Scena 4- Mi imbarazzo molto durante lo spazio lasciato alle domande del pubblico, io che mai oserei pensare a una domanda per il terrore di essere banale (lo sarei stata), e mi incanto di fronte a una ragazza che si impegola su una domanda che parte da Pirandello e arriva non si sa bene dove.

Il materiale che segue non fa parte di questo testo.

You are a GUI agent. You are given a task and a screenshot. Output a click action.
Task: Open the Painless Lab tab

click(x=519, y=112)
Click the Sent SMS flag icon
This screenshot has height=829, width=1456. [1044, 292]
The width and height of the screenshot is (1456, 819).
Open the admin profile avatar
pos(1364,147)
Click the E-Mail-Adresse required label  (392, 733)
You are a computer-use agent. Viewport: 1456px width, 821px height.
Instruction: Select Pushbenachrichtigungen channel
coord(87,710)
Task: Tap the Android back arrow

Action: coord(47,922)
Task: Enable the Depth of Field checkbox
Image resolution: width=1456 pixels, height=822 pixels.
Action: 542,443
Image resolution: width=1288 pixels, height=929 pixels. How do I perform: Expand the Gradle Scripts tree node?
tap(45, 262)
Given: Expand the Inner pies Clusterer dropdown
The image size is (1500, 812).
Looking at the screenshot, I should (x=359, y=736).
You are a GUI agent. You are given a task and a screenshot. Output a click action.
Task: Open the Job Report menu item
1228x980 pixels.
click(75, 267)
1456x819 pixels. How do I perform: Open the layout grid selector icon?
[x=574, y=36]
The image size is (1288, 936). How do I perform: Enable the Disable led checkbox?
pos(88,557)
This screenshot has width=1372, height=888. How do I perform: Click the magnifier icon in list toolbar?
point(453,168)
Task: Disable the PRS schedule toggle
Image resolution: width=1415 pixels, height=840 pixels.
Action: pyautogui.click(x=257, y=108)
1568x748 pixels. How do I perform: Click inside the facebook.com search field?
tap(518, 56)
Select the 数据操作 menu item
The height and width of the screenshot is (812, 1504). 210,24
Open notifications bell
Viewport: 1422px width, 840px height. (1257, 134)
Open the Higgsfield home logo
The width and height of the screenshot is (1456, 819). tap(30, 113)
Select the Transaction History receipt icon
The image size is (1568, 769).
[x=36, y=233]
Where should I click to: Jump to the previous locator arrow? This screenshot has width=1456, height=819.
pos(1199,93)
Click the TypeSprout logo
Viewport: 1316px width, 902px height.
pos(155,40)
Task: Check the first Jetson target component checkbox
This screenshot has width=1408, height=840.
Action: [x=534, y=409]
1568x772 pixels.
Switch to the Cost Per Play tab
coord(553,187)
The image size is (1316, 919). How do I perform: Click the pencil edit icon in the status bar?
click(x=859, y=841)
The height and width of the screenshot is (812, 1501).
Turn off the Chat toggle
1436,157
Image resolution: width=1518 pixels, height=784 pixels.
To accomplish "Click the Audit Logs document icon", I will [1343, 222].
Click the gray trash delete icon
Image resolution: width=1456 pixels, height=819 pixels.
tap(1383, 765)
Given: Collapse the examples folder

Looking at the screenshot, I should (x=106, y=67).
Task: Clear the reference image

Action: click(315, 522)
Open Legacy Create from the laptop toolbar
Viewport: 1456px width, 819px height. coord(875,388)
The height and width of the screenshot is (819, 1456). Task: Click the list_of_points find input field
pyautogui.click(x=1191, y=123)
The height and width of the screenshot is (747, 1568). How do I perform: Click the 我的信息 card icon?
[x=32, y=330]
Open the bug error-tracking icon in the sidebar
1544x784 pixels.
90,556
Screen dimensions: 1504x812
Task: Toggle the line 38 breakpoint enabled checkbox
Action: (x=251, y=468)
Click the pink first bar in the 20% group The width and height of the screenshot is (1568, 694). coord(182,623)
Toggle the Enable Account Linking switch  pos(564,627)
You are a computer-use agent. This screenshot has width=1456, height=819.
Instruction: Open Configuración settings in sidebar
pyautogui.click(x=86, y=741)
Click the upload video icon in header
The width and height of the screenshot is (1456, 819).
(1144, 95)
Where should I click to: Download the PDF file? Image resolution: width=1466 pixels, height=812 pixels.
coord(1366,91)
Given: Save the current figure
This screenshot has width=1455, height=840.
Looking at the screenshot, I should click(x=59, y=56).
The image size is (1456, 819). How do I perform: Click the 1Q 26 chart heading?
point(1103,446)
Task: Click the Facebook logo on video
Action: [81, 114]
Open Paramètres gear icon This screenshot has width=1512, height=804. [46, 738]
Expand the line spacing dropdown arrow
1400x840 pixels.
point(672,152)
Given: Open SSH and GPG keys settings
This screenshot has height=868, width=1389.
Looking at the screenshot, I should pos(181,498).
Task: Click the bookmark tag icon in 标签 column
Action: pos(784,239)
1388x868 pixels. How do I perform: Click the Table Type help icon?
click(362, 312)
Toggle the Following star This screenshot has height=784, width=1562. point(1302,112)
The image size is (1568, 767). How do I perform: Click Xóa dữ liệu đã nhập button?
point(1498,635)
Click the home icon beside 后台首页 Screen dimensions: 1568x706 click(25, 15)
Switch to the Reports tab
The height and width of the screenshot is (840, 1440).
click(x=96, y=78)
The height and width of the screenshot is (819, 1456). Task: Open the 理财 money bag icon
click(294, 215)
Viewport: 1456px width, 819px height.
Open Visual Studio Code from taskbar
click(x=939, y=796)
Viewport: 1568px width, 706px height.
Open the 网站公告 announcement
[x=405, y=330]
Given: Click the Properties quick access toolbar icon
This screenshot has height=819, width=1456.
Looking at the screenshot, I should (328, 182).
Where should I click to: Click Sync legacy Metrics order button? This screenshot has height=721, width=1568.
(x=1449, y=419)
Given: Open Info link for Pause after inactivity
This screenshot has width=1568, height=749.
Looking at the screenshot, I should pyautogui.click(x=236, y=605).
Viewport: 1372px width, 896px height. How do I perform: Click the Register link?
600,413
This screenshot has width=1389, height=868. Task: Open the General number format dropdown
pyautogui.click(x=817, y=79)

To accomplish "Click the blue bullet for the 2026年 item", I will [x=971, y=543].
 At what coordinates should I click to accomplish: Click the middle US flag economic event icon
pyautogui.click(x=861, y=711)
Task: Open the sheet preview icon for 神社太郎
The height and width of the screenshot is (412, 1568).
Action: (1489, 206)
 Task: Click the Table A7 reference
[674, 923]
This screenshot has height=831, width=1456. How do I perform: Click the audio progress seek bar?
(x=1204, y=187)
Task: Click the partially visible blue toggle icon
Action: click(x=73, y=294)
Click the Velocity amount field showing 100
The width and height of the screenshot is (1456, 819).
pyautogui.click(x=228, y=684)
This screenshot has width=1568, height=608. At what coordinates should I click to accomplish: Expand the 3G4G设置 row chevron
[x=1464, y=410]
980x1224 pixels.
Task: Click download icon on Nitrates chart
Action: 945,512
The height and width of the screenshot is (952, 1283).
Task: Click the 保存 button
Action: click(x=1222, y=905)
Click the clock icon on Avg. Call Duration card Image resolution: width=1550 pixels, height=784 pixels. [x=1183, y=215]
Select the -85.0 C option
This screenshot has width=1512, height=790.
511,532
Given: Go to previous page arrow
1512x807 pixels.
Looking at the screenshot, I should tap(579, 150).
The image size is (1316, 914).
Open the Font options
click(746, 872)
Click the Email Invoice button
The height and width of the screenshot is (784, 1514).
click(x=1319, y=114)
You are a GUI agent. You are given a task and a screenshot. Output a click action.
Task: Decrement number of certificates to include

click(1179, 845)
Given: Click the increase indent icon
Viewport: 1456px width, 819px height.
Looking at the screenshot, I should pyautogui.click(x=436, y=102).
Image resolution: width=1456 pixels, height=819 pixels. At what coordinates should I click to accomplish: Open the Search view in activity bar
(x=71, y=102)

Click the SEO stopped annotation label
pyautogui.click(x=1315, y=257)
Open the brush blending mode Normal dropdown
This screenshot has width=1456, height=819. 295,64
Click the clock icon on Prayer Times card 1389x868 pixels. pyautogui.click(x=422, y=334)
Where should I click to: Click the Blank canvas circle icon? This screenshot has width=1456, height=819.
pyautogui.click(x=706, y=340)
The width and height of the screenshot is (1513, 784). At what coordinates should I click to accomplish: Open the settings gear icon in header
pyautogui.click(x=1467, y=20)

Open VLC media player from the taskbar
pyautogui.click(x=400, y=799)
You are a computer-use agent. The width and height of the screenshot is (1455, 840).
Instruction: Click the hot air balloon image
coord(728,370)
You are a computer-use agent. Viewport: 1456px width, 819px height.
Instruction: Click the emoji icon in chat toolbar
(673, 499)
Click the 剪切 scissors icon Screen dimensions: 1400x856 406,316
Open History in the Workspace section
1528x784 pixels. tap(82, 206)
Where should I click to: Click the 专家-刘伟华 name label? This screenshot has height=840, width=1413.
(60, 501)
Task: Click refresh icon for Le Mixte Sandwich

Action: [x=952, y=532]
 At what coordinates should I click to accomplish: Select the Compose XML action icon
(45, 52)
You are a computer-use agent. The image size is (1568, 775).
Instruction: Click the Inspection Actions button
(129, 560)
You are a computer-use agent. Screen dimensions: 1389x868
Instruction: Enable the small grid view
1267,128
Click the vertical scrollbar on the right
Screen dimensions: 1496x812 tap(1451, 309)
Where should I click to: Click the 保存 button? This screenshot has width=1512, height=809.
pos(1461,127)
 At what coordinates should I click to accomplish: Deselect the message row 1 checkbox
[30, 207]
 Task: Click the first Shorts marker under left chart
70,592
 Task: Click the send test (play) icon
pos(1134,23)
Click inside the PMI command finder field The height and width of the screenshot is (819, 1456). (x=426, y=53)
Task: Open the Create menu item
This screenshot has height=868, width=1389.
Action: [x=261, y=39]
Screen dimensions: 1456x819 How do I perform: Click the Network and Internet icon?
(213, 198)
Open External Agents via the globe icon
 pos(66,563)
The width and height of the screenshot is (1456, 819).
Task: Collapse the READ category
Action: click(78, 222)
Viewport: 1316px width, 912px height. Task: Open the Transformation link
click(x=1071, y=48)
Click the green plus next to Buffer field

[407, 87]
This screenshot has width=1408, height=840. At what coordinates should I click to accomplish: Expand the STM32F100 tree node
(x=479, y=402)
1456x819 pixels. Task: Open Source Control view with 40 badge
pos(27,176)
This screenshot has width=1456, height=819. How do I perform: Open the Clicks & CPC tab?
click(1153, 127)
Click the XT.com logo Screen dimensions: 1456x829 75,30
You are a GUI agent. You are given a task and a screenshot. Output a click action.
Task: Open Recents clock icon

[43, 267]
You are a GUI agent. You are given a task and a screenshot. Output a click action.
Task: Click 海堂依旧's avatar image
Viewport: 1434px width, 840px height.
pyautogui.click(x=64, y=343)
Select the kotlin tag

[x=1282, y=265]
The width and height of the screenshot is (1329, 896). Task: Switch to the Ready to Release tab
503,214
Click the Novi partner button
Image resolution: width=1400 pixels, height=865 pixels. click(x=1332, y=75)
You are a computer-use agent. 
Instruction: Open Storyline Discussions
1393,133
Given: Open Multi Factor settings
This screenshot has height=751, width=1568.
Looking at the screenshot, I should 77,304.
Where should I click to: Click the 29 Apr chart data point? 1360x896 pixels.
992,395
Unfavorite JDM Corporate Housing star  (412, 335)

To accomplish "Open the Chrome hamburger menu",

Sudo, un po’ mi muovo sulla poltrona a disagio, l’americano del posto accanto grida “oh, COME ON!” spingendomi a solidalizzare con la ragazza.
Scena 5- Chiedo scusa a V per essere stata così pezzente da aver acquistato un biglietto in 14esima fila e non in quinta, dove saremmo state sedute a fianco di Alessandro Cattelan (o a qualcuno che gli somigliava molto) invece che accanto a uno che ho davvero voluto morto per tutto lo spettacolo.
Scena 6- Rientro in provincia, le Roger Vivier sul sedile posteriore e le ballerine ai piedi per non ciancicare la frizione. Ascolto Sam Fragoso intervistare Lebowitz in “Talk Easy” mentre i cartelli mi deviano dall’A4 verso strade inesplorate (ma comunque a pagamento). Allenando la fluency, per la prossima volta che ricapita. Sperando ricapiti.